Jan 28, 2020
We will work with the iris
data set available in R. This data set gives the measurements in centimeters of the variables sepal length and width and petal length and width, respectively, for 50 flowers from each of 3 species of iris. The species are Iris setosa, versicolor, and virginica:
head(iris)
## Sepal.Length Sepal.Width Petal.Length Petal.Width Species
## 1 5.1 3.5 1.4 0.2 setosa
## 2 4.9 3.0 1.4 0.2 setosa
## 3 4.7 3.2 1.3 0.2 setosa
## 4 4.6 3.1 1.5 0.2 setosa
## 5 5.0 3.6 1.4 0.2 setosa
## 6 5.4 3.9 1.7 0.4 setosa
In this worksheet, we will work with the library ggplot2, so we need to load it. We also set a theme that doesn’t use a gray background grid:
library(ggplot2) # load ggplot2 library
theme_set(theme_bw(base_size = 12)) # set the default plot theme for the ggplot2 library
Using ggplot, make a scatter plot of petal length vs. sepal length for the three species. Then do the same plot but facet by species instead of coloring.
ggplot(iris, aes(x = Sepal.Length, y = Petal.Length, color = Species)) +
geom_point()
ggplot(iris, aes(x = Sepal.Length, y = Petal.Length)) +
geom_point() +
facet_wrap(~Species)
Now make side-by-side boxplots of sepal lengths for the three species of iris. The geom you need to use is geom_boxplot()

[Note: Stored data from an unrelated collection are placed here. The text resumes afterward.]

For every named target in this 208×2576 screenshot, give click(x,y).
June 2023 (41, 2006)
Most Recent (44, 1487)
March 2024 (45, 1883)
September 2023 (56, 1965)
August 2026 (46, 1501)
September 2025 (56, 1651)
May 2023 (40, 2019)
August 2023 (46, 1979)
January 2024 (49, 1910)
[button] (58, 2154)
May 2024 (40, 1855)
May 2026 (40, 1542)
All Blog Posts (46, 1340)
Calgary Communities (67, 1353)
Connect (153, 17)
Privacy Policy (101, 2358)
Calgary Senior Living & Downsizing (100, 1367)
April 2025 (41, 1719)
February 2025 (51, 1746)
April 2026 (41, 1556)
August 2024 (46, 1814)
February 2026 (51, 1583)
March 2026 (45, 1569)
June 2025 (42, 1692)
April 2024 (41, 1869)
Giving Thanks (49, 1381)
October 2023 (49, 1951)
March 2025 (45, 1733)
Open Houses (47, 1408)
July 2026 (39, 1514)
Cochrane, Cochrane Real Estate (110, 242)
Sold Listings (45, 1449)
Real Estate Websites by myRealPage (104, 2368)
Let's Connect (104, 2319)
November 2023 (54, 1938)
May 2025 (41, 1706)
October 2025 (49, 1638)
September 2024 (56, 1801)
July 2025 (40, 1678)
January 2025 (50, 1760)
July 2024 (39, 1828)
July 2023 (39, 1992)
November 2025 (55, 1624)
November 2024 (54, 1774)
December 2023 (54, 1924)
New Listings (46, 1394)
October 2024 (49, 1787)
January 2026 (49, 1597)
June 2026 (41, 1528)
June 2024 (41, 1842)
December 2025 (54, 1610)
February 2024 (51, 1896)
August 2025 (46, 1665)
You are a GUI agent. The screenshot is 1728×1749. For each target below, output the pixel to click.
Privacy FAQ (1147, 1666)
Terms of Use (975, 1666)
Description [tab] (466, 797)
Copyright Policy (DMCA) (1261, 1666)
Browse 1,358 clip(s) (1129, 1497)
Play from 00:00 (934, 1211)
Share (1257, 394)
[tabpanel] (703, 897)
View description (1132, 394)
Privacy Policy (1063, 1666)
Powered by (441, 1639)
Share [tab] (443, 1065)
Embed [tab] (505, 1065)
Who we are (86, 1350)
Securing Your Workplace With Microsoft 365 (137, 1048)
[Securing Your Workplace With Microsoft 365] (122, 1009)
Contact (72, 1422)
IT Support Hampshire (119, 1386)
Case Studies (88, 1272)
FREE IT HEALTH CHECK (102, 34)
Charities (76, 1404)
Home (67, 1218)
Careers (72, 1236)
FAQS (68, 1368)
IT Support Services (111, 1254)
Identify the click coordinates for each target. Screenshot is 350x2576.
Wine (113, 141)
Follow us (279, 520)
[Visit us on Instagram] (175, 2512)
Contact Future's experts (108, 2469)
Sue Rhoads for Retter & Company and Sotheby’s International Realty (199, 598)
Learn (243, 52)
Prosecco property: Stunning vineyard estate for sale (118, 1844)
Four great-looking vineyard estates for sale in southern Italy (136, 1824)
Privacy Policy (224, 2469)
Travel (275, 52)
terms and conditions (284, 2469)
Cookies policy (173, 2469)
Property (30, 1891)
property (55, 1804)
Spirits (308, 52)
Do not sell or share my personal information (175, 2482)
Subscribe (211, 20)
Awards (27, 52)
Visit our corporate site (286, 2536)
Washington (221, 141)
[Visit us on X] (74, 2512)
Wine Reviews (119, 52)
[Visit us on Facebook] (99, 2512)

. See if you can guess the correct aesthetic mapping.
ggplot(iris, aes(y = Sepal.Length, x = Species)) +
geom_boxplot()
The data set sitka
contains repeated measurements of tree size for 79 Sitka spruce trees, which were grown either in ozone-enriched chambers or under control conditions. It contains four columns: size
measures the size of the tree (height times diameter squared, on a log scale). Time
measures the time, in days since Jan. 1, 1988. tree
indicates the tree we are working with, consecutively numbered from 1 to 79. treat
indcates the treatment trees were subjected to, either ozone
for an ozone-enriched chamber or control
.
# download the sitka data set:
sitka <- read.csv("http://wilkelab.org/classes/SDS348/data_sets/sitka.csv")
head(sitka)
## size Time tree treat
## 1 4.51 152 1 ozone
## 2 4.98 174 1 ozone
## 3 5.41 201 1 ozone
## 4 5.90 227 1 ozone
## 5 6.15 258 1 ozone
## 6 4.24 152 2 ozone
Make line plots of tree size vs. time, for each tree, faceted by treatment. First, use the same color for all lines. Hint: you will need to use the group
aesthetic to tell ggplot that you want to have a separate line for each tree.
ggplot(sitka, aes(x = Time, y = size, group = tree)) +
geom_line() +
facet_wrap(~treat)
Now, make a variant of this plot where each tree has a separate color.
ggplot(sitka, aes(x = Time, y = size, color = tree, group = tree)) +
geom_line() +
facet_wrap(~treat)
Finally, color each tree by its by size.
ggplot(sitka, aes(x = Time, y = size, color = size, group = tree)) +
geom_line() +
facet_wrap(~treat)
In this last example, the lines actually change color from left to right. It would be nicer to have a single, uniform color for each tree, and, e.g., color by maximum size. To do this efficiently we need the dplyr package, which we will discuss soon.
In the sitka tree example, when you colored each tree by a different color, do you understand why ggplot used a continuous color scale? And how would you make it use a discrete color scale with a different color for each tree?
Since the trees are consecutively numbered, R treats these values as a numerical variable and uses a continuous color scale for plotting. To make it use a discrete scale, we need to convert the tree
variable into a factor.
ggplot(sitka, aes(x = Time, y = size, color = factor(tree), group = tree)) +
geom_line() +
facet_wrap(~treat)
(Note that I have told R Markdown to make a larger figure, by starting the code block with {r fig.height=6, fig.width=10}
instead of {r}
, because the default figure size is too small to show the resulting legend.)
For the iris
data set, make a plot of the 2d distribution of petal length vs. sepal length, by making an x-y plot that shows the individual data points as well as contour lines indicating the density of points in a given spatial region.
ggplot(iris, aes(x = Sepal.Length, y = Petal.Length, color = Species)) +
geom_point() +
geom_density2d()
If this was still easy, now instead of contour lines add a fitted straight black line (not a curve, and no confidence band!) to each group of points.
ggplot(iris, aes(x = Sepal.Length, y = Petal.Length, color = Species)) +
geom_point() +
geom_smooth(
aes(group = Species),
method = lm,
color = 'black',
se = FALSE
)
## `geom_smooth()` using formula 'y ~ x'
In this last example, because we are manually overriding the color of the lines, we need to set the group aesthetic to tell ggplot2 to draw a separate line for each species.